EXTRACTED RECORDS
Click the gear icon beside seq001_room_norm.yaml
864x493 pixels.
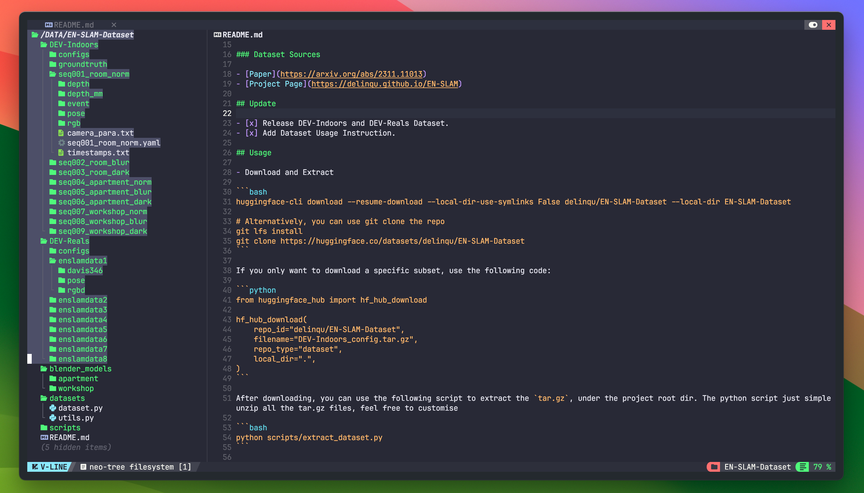click(61, 143)
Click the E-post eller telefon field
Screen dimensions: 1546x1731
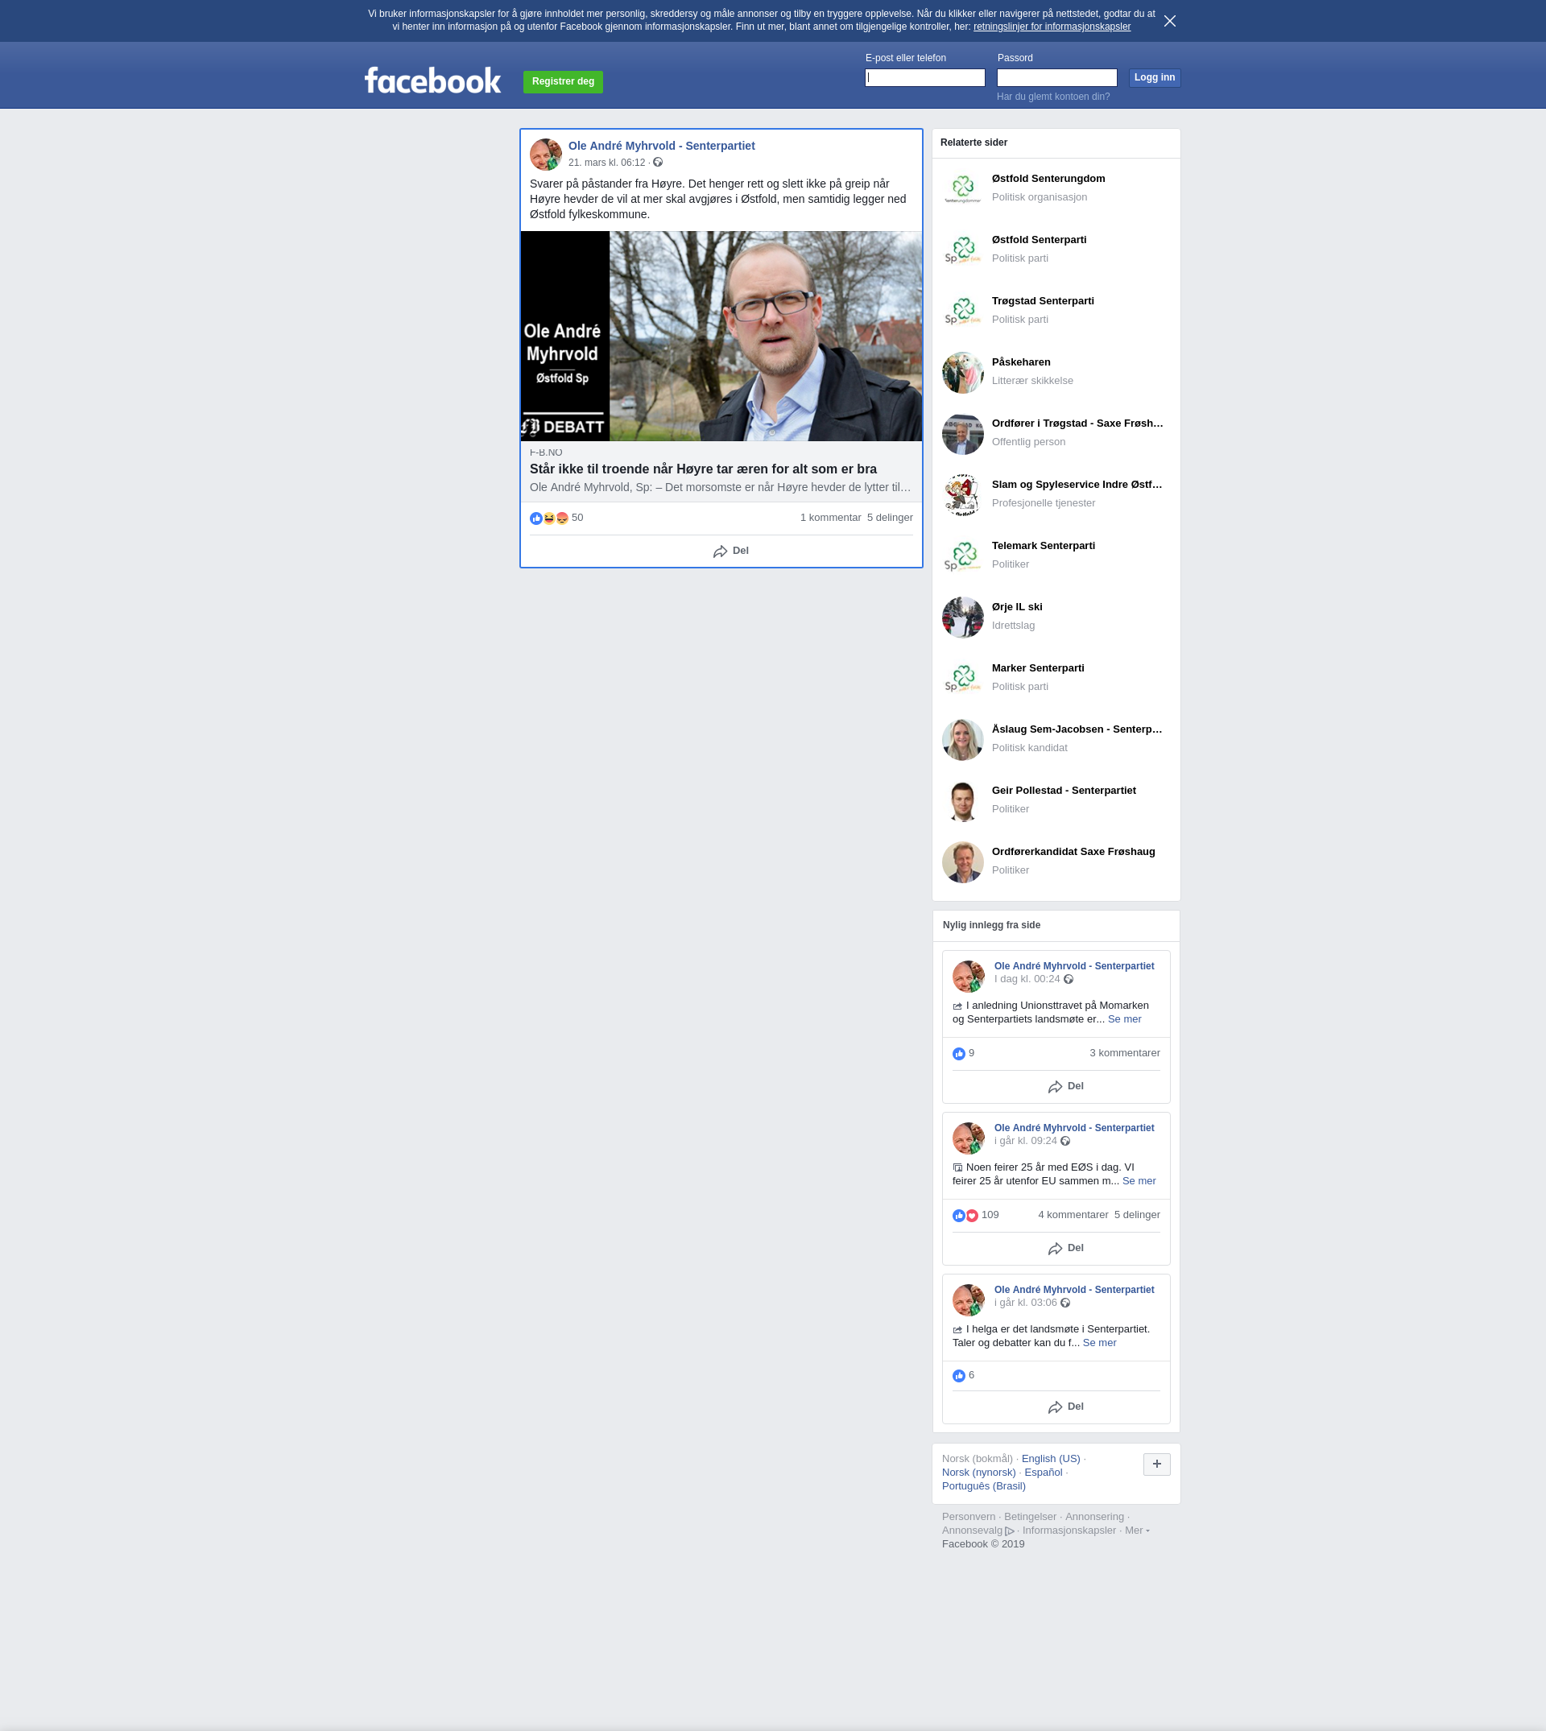pyautogui.click(x=924, y=78)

WORK ITEM
From the line holding "Click the E-post eller telefon field" to the final line of the data above, give each line again exactly, both ends included, and drop the pictures.

SOLVED EXERCISE
Click the E-post eller telefon field
Screen dimensions: 1546x1731
pyautogui.click(x=924, y=78)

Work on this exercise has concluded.